The sample size requirements for process validation and design verification Regarding worst-case testing

Bev D · Aug 21, 2025

Tidge said:
N=1 is accepted because there is some binomial attribute hypothesis test (that is satisfied). The binomial distribution is valid for N=1.

This is simply NOT TRUE. The BiNomial still requires a SD calculation. Period. Go look up the formula…with n-1 the BiNomial or the poisson or the negative geometric simply cannot be applied. Here’s an example: in many elementary science projects the student is directed by the teacher to grow a plant using 2 seeds. Both have water, fertilization and sun. One has praise and sing-song praise and encouragement. Hte other seed is given no encouragement. One of the seeds grows a plant that is taller than the other. What is the probability (p value)? It’s 50%. Or a p = .5. That’s straight probability not inferential statistics*. And that’s when you have 1 and 1. In the case of only a single sample you only have 1. How would YOU calculate a SD for this? Remember every SD calculation requires you to divide by n-1. So you have to divide by 0. This always results in infinity.

*Fisher himself talked about inferential statistics (using the SD) instead of straight probability because even tho probability was better it was incredibly difficult before computers…

Please be more specific about what you are trying to say. The OPs question was answered - do you actually disagree or agree? Start with your position then give your reasoning. Mostly you are only giving your reason but not your position.

…the rest is rationalization that just circles the drain of inferential enumerative statistics...validation sample sizes is a LARGE LONG discussion about the difference between attribute and continuous data, inferential statistics, acceptance sampling vs estimation and enumerative (descriptive statistics about only what is in front of you) vs analytic (predictive) statistics and has no place in this thread…if you wish to further discuss this point please start a new thread…

Tidge · Aug 21, 2025

Bev D said:
This is simply NOT TRUE. The BiNomial still requires a SD calculation. Period. Go look up the formula…with n-1 the BiNomial or the poisson or the negative geometric simply cannot be applied.

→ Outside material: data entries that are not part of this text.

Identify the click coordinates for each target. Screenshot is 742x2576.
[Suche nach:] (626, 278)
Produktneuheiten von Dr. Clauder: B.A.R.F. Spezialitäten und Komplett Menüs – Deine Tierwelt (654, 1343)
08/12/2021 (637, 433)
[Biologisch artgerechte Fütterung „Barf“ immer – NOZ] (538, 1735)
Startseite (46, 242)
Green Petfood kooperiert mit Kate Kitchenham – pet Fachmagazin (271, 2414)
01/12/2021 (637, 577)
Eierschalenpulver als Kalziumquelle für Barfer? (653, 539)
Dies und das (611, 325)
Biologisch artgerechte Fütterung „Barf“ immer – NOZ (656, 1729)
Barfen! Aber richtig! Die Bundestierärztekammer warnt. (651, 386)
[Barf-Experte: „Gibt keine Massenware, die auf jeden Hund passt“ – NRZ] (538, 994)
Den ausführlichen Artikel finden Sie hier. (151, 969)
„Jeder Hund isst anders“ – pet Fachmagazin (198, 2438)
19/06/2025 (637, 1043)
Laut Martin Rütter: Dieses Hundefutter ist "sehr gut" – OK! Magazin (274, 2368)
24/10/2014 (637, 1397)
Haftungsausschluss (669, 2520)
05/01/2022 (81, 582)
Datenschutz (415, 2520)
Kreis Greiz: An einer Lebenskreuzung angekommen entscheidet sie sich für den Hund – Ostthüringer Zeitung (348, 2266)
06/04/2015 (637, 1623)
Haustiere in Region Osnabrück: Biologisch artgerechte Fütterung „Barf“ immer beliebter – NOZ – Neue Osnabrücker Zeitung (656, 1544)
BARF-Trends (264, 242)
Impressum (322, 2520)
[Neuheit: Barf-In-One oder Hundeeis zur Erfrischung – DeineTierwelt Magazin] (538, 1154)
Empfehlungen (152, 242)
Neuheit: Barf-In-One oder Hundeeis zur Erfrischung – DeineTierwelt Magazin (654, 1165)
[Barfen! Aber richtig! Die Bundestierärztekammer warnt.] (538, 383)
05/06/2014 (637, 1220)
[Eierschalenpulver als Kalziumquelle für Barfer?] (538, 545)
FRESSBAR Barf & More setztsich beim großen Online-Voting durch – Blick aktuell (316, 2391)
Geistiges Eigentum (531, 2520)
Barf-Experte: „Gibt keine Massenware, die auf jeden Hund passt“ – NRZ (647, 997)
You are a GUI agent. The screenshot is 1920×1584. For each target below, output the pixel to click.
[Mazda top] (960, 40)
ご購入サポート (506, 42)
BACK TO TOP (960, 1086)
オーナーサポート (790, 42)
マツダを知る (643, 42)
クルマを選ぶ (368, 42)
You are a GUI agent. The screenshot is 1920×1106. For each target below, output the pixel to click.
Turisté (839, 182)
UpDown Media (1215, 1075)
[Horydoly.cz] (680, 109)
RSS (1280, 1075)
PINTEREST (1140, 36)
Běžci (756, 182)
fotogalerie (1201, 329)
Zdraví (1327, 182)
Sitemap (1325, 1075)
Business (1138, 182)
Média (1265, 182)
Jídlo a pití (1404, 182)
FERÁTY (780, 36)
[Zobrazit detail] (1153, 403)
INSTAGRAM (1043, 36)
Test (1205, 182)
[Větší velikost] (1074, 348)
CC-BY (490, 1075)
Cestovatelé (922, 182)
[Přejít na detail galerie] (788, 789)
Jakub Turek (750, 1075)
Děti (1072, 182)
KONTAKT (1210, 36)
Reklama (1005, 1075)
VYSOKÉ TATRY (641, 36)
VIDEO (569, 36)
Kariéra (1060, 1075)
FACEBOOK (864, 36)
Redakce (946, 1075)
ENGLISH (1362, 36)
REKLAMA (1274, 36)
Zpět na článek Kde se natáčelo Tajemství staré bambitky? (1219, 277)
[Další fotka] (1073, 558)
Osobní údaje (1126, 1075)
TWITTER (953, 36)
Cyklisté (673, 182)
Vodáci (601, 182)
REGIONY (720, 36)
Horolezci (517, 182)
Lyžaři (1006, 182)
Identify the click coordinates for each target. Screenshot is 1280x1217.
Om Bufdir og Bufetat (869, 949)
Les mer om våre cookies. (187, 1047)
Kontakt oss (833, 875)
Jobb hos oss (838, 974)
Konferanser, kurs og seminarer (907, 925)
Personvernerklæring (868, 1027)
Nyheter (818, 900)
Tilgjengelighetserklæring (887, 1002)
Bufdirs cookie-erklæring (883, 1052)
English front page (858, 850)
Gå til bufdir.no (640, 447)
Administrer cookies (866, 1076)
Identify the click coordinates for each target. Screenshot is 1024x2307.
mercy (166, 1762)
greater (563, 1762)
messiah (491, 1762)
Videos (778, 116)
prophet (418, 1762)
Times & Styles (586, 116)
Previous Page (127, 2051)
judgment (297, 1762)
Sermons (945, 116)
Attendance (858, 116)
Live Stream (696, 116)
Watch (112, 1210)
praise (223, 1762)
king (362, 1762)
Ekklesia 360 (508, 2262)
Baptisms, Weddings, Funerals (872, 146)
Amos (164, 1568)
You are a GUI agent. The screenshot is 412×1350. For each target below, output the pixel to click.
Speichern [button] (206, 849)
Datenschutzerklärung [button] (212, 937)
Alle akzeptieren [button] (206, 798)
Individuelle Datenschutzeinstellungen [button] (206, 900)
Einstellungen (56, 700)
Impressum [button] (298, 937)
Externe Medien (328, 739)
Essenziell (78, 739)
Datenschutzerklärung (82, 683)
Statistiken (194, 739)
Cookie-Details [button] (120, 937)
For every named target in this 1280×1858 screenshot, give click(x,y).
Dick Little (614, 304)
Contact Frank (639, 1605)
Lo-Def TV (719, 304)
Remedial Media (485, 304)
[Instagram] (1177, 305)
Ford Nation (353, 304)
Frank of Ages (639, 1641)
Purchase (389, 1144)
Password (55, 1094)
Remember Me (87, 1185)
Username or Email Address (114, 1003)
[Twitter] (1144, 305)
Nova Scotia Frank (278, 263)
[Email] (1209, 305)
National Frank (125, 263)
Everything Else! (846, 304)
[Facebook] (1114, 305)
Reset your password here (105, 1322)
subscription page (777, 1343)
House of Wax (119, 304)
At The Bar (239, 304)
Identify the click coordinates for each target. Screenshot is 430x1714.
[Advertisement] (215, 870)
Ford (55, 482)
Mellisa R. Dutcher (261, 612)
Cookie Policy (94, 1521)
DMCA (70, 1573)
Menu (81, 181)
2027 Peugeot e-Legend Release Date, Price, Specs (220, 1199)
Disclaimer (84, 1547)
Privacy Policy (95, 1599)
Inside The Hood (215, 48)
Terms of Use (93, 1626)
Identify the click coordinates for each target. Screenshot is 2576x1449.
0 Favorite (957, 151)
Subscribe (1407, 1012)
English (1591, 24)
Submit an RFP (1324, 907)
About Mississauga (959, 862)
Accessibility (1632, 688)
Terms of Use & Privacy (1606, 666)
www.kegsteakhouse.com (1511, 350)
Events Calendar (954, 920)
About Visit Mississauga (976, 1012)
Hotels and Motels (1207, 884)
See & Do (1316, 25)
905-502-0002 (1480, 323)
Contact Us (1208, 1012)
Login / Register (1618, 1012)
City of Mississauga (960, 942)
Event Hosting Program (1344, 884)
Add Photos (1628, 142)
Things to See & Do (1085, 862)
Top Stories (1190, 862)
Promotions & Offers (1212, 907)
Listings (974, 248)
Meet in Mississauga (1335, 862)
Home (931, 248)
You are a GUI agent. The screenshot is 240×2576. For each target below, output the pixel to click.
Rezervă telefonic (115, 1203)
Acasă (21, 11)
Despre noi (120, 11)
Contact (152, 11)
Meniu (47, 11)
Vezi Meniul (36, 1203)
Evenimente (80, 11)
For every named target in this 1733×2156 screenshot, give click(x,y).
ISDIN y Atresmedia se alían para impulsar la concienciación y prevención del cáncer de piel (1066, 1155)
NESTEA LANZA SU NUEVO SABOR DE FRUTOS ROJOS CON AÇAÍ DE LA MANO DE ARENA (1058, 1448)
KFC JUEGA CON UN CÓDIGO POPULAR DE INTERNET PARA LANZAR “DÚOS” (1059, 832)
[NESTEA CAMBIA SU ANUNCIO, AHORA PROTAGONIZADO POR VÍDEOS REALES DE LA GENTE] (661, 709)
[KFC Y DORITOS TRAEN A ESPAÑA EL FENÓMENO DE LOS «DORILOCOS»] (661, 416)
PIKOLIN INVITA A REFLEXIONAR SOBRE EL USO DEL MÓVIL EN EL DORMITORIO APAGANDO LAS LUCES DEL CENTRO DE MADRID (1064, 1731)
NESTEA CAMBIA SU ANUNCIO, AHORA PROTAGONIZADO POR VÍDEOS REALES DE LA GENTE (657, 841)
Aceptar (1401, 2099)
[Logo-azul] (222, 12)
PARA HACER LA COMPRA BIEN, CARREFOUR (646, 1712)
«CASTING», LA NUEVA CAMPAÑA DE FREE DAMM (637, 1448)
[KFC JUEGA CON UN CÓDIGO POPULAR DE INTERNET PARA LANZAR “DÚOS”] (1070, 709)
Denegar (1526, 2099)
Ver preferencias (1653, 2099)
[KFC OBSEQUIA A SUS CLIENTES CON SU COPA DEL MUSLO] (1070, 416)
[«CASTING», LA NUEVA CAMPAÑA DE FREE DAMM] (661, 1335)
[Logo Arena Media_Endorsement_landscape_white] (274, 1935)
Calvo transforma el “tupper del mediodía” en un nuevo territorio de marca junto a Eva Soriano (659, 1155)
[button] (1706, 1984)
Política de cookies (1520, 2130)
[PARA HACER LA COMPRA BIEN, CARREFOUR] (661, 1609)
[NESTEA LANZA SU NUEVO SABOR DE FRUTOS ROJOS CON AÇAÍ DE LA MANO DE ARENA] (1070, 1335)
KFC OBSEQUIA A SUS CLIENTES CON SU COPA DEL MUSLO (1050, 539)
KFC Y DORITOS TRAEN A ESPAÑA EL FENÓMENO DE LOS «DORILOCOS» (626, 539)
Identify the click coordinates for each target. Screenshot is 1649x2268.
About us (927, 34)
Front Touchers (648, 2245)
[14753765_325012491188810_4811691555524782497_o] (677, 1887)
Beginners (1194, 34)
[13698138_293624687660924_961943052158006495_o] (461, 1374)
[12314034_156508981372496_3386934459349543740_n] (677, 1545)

You don't need to worry about standard deviations in a binomial distribution, because it is possible to brute force calculate the smallest value for which the cumulative binomial distribution is greater than or equal to some critical value. You can start with N (number of trials) = 1, the p0, and the Confidence.. take that result use it as the required number of successes for the initial N, using p1 and get the cumulative binomial distribution. keep doing that as N is incremented and once (1.0 minus) that exceeds the Power you have found the minimum number of successes and the minimum number of trials to discriminate between p0 and p1 at the requested Confidence and desired Power.

If p0 << p1, it is possible to demonstrate that sample sizes of 1 (with 1 pass) are enough to satisfy some values of confidence and power... for example 1 in 1 trial is enough for 95%/95% to reject p0 = 0.01 in favor of p1 = 0.99, 2 of 2 is required for 99%/95% etc.. There is no "standard deviation" calculation involved.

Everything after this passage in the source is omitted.